Excerpt to read START

Zhang Weiwei on "Spiritual Americans"
New on the site this time:
A snide commentary on people complaining about the Shanghai lockdown by China cheerleader Zhang Weiwei: “Say No to ‘Spiritual Americans.’”
An interesting piece on “absentee farmers”—i.e., the millions of villagers who have moved to China’s cities during reform and opening: Huang Zhihui, “From Absentee Landlords to Absentee Farmers: The Transformation of Farmers’ Living Patterns and Rural Revitalization in the Context of Reciprocal Relations between Towns and Villages.”
Another piece on online youth culture, meant to complement the last update’s texts on the Industrial Party (see here and here): Pan Nini, “How the ‘Little Pinks’ were Born: Analyzing ‘Fan Patriotism’ in the Internet Era.”
The Industrial Party
Back home after a wonderful stay in Paris. Thanks again to Anne Cheng for giving me the opportunity to lecture at the Collège de France. For French-speaking followers of the blog, the lectures are available online here. Please forgive the slight delay in updating the site this time, but I tested positive for covid the day after getting home. Not the best home-coming gift, but surely better than getting sick while in Paris. In any event, it is a mild case, but covid + jetlag did knock me out for a day or two.

Excerpt to read END
Excerpted data START

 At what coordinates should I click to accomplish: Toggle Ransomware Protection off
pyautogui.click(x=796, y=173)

Excerpted data END
Excerpted data START

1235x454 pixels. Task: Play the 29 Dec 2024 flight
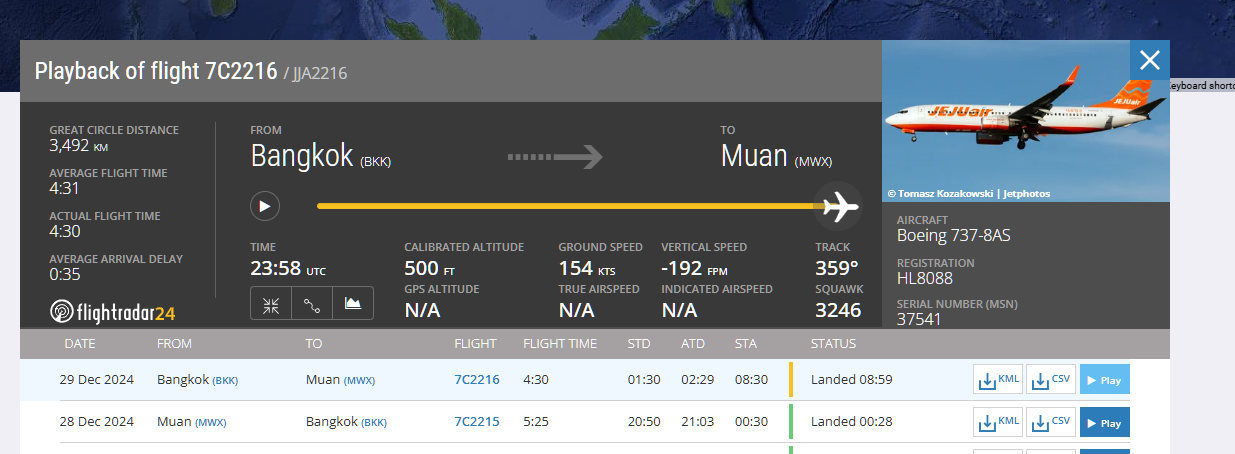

Excerpted data END
Excerpted data START

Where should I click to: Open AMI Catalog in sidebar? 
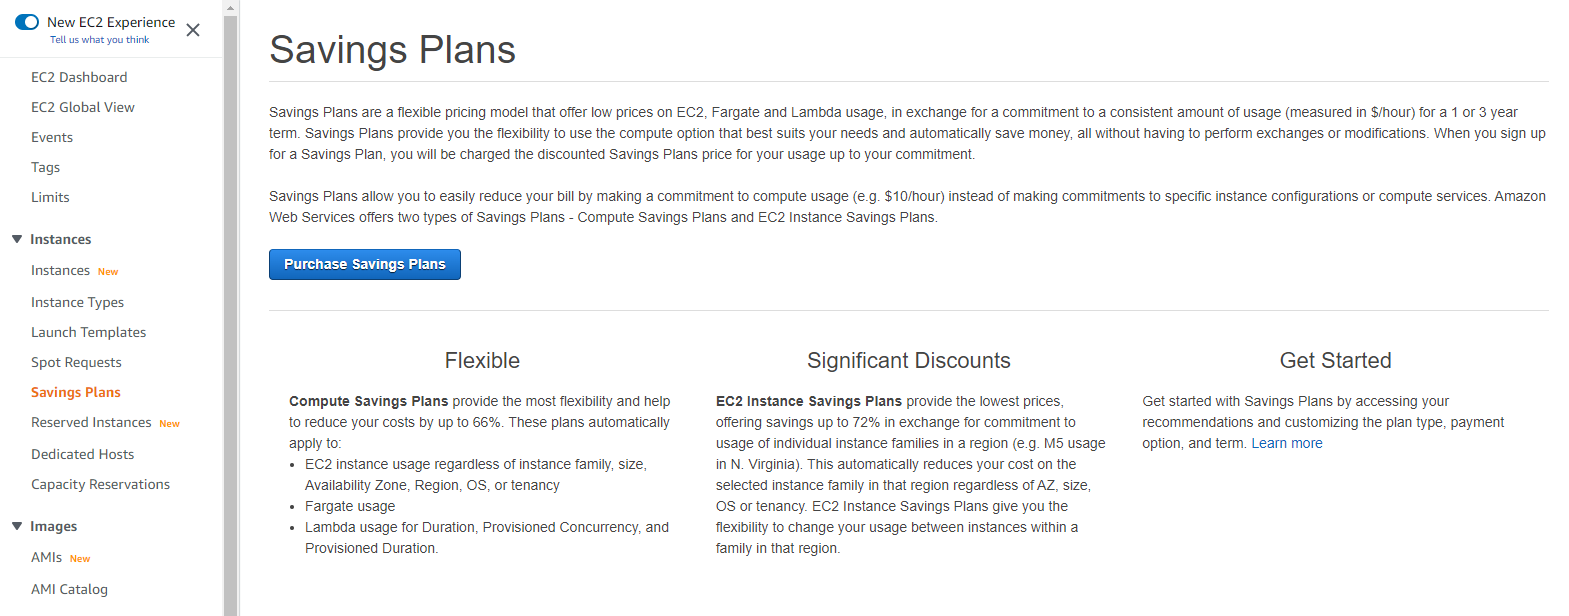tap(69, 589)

Excerpted data END

Work request -
Reproduce the blog update word for word, from "Another piece on" to "day or two.". None of the material is needed for what follows.

Response -
Another piece on online youth culture, meant to complement the last update’s texts on the Industrial Party (see here and here): Pan Nini, “How the ‘Little Pinks’ were Born: Analyzing ‘Fan Patriotism’ in the Internet Era.”
The Industrial Party
Back home after a wonderful stay in Paris. Thanks again to Anne Cheng for giving me the opportunity to lecture at the Collège de France. For French-speaking followers of the blog, the lectures are available online here. Please forgive the slight delay in updating the site this time, but I tested positive for covid the day after getting home. Not the best home-coming gift, but surely better than getting sick while in Paris. In any event, it is a mild case, but covid + jetlag did knock me out for a day or two.